# elk guts and other things



## 10yearquest (Oct 15, 2009)

So with all of the snow I think me and my brother Franklin have a pretty good chance at filling our cow tags. This has me thinking of food. Has anyone here eaten the kidneys from an elk? How about sweet breads. What the heck are sweet breads exactly! How about brains?

What are your thoughts on eating guts. liver,heart,kidneys,lungs, brains, testicles, etc...

How do you cook them that is good. If I hear good things here I will try it and report back on how good it is so lets hear IT.


----------



## wyogoob (Sep 7, 2007)

10yearquest said:


> So with all of the snow I think me and my brother Franklin have a pretty good chance at filling our cow tags. This has me thinking of food. Has anyone here eaten the kidneys from an elk? How about sweet breads. What the heck are sweet breads exactly! How about brains?
> 
> What are your thoughts on eating guts. liver,heart,kidneys,lungs, brains, testicles, etc...
> 
> How do you cook them that is good. If I hear good things here I will try it and report back on how good it is so lets hear IT.

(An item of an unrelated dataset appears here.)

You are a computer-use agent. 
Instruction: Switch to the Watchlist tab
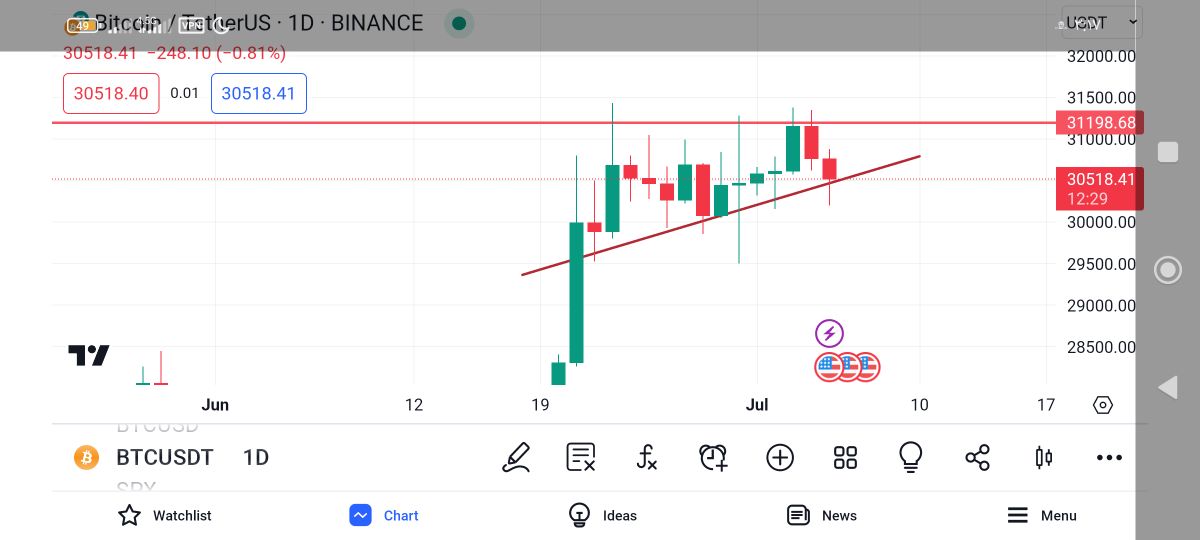tap(165, 515)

Sweet breads are glands in the neck, thymus I think, nasty lookin, but taste ok. :?

Elk liver is good, tastes like goose. 

Kidneys are nasty, taste like spruce-flavored goose soaked in urine. 
Geese, I had to eat beef kidneys growing up.

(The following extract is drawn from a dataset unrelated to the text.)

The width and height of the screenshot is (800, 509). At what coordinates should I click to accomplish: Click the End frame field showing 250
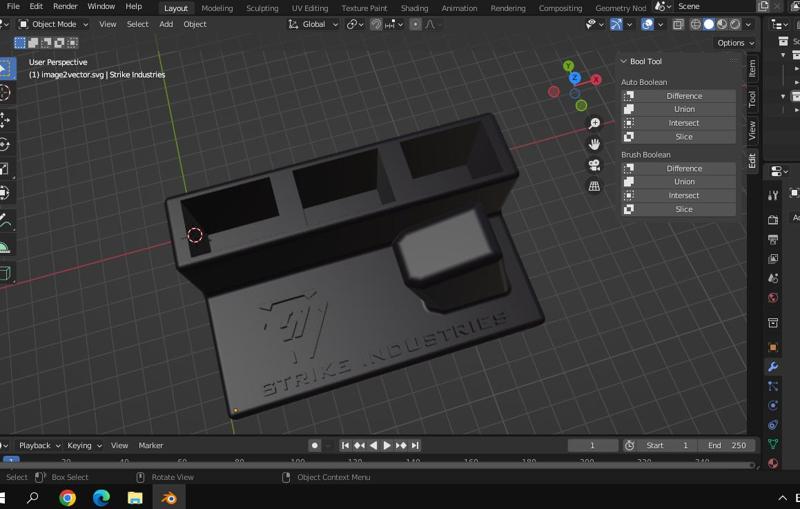[727, 445]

Elk testicles....not since I quit drinking. 

Elk lungs, no way, but I have a recipe.

Brains.....soak them in lye for 48 hours, throw the brains away, and drink the lye. 
Seriously, I don't think I've had elk brains, deer and squirrel brains yes.

Save the tongue, it's very good.


----------



## lehi (Sep 13, 2007)

I love the heart and liver. Never tried any of the other stuff you listed.


----------



## 10yearquest (Oct 15, 2009)

lehi said:


> I love the heart and liver. Never tried any of the other stuff you listed.


Same here. I am going to try the tongue. Maybe the kidney. I heard you must cut the urine tract part out and they are edible!? Still looking for info on that. Not yet committed on the brains. not sure how to cook them. If i knew how to find the thymus or pancreus i would try sweetbreads. I dont think my elk will have testicles but if it does.... This is just hoping I dont need a new tag soup recipe!! :evil:


----------



## Chaser (Sep 28, 2007)

10yearquest said:


> I heard you must cut the urine tract part out and they are edible!? Still looking for info on that.


Technically the whole kidney is part of the UT. Blood flows into the kidney, and the structures within filter out all the components of urine. Nitrogenous waste. :O>>: My thoughts: if it makes urine, its gonna taste like it. Call me crazy, but I won't eat the parts of an animal that filter waste products from its system.


----------



## wyogoob (Sep 7, 2007)

If you are going to eat kidney, or liver for that matter, I suggest that you skin and slice it, and then soak it in a salty water with a dash of vinegar for 3 or 4 hours. Rinse in cool water before cooking. 

Ah.....bon appetit!


----------



## 10yearquest (Oct 15, 2009)

I think I may have watched to many episodes of "bizarre foods"


----------



## duneman101 (Nov 6, 2009)

definetly keep the tounge, simmer on low for an hour and remove the skin and you will have one of the most tender delicious meats on the animal.

liver is great, like wyo said, soak in salty water for a couple hours, through osmosis the more dense salt water will push the blood and most of the ill taste out of it. i prefer liver pan fried in butter. just cut into thin slices, melt a couple table spoons of butter in a pan, preferably a seasoned cast iron skillet, if you like onion saute a couple first, then brown on both side, the edges will usually curl in, so i alway put a little slice in the side to keep it from turning into a bubble.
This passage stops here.